Es braucht nicht so schlimm zu, kann aber noch viel schimmer kommen. Und es kann ziemlich schnell gehen. Venezuela, eines der erdölreichsten Länder, das bis vor Kurzem hoffärtig Sprit sogar nach London verschenkte, steht kurz vor dem Energiekollaps. Und mit Iran wird es 11 atomar gerüstete Staaten geben, von denen mindestens 3 nicht die innere Stabilität und/oder den Wertekodex besitzen, welche heiße Kriege zwischen Atommächten bisher verhindert haben.

Sollte das schlimmstmögliche Szenario, der gesellschaftliche GAU, eintreten, würde es nicht, wie jetzt in Haiti, umfangreiche internationale Hilfestellung geben, weil jeder Erdenfleck genug mit sich selbst zu tun hätte. Ums Überleben wird jeder Einzelne sich zu kümmern haben. Längst in Vergessenheit geratene Fähigkeiten werden wieder gebraucht werden: Laufen, Treppensteigen, Fahrradfahren. Kochen, Brotbacken, Einmachen. Salat, Zwiebeln, Kartoffeln säen, pflegen, ernten. Bäume pflanzen, stutzen, fällen und Holz hacken. Vieh füttern, schlachten, abdecken, ausnehmen. Pökeln, Räuchern, Würste machen. Sägen, Hobeln, Schleifen. Graben, Mauern, Dichten, Dachdecken. Scheren, Spinnen, Färben, Weben, Zuschneiden, Nähen, Stricken, Häkeln. Leider wahrscheinlich auch Raufen, Fechten und Schießen.

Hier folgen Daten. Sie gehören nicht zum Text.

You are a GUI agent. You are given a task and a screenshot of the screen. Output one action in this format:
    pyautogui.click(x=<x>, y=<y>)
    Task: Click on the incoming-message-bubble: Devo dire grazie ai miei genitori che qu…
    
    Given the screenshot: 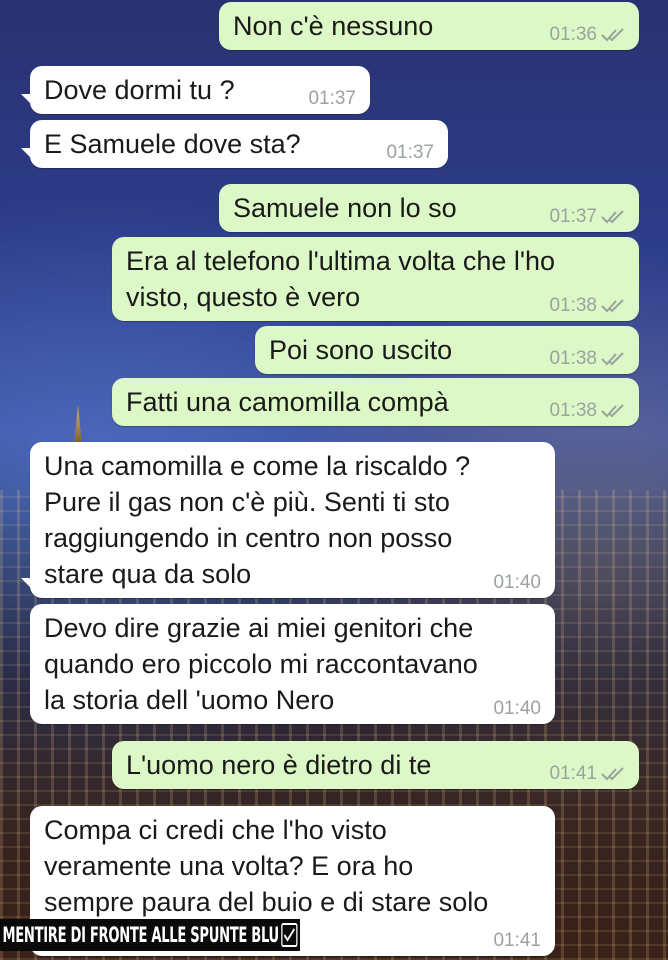 What is the action you would take?
    pyautogui.click(x=292, y=664)
    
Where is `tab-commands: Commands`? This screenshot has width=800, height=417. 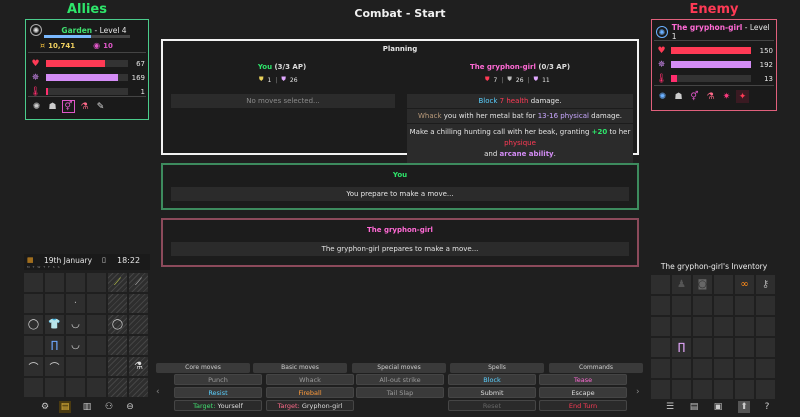 tab-commands: Commands is located at coordinates (596, 368).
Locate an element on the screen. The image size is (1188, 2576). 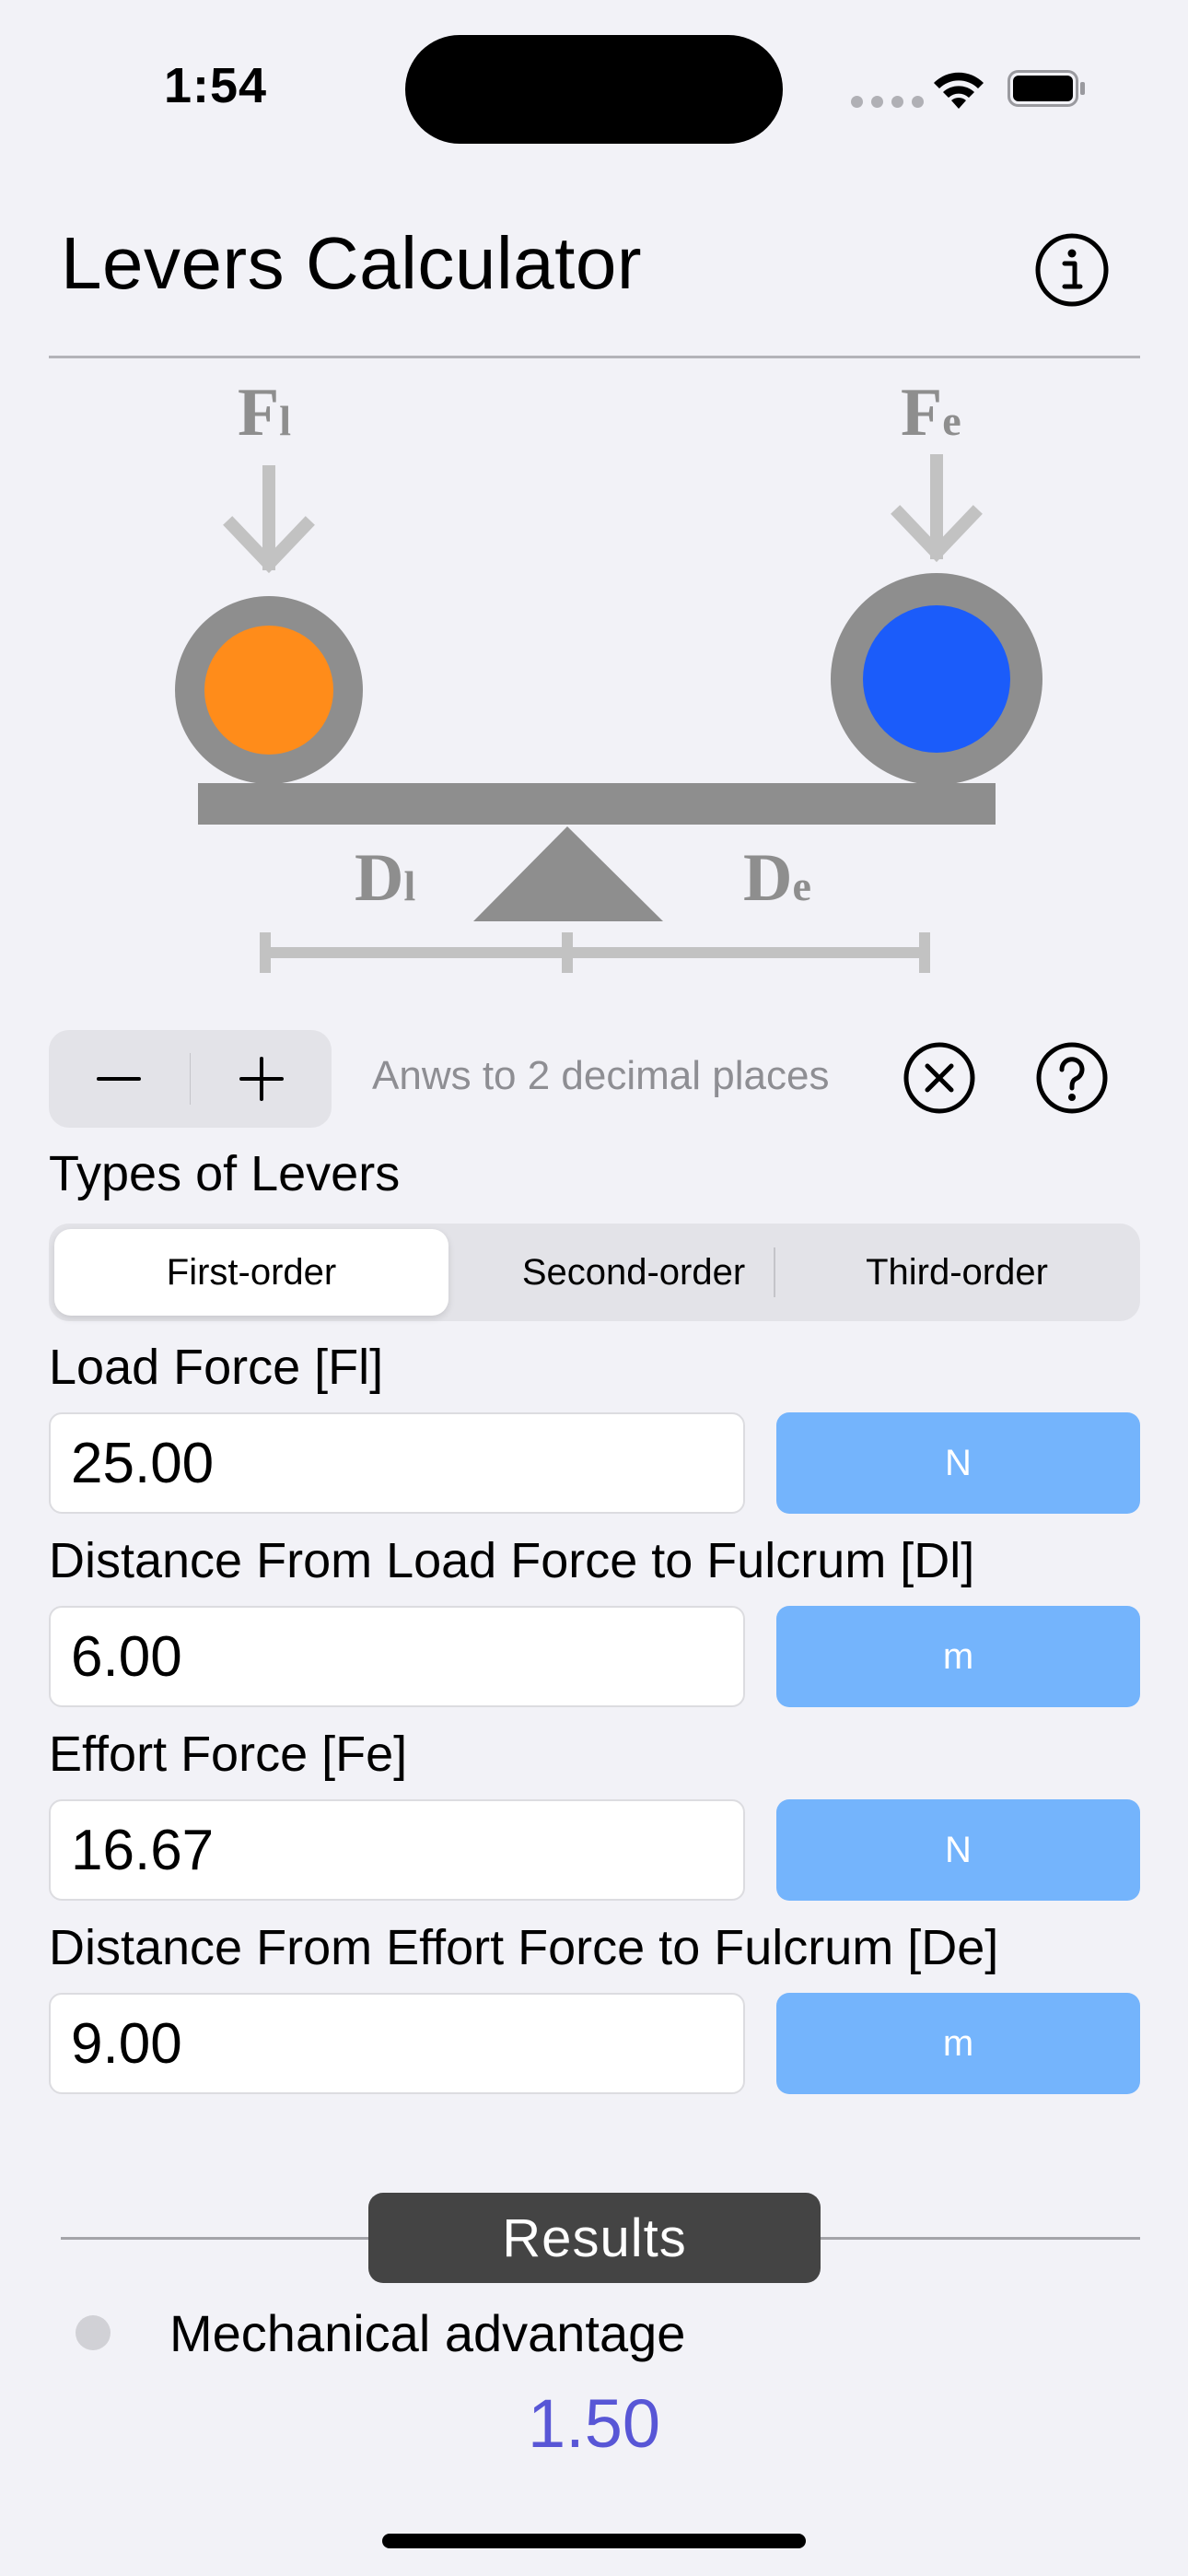
segment-third-order: Third-order is located at coordinates (957, 1272).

Ich werde in 30 Jahren nicht mehr leben. Meine Kinder werden etwa so alt sein wie ich jetzt und meine Enkel sich überlegen, ob sie überhaupt noch Kinder haben wollen. Das wird ihnen leichter fallen, wenn sie außer Facebook (oder welche Spielchen es sonst geben möge) auch einige handfeste Dinge beherrschen. Ich will versuchen, ihre Eltern in dieser Richtung zu beeinflussen. Auch will ich ihnen nahelegen, sich beizeiten um ein fruchtbares, abgelegenes Stückchen Erde umzusehen, wo derartige Dinge praktiziert werden können.

Aber bitte nicht weitersagen! Sonst gibt es demnächst kein solches Stückchen Erde mehr.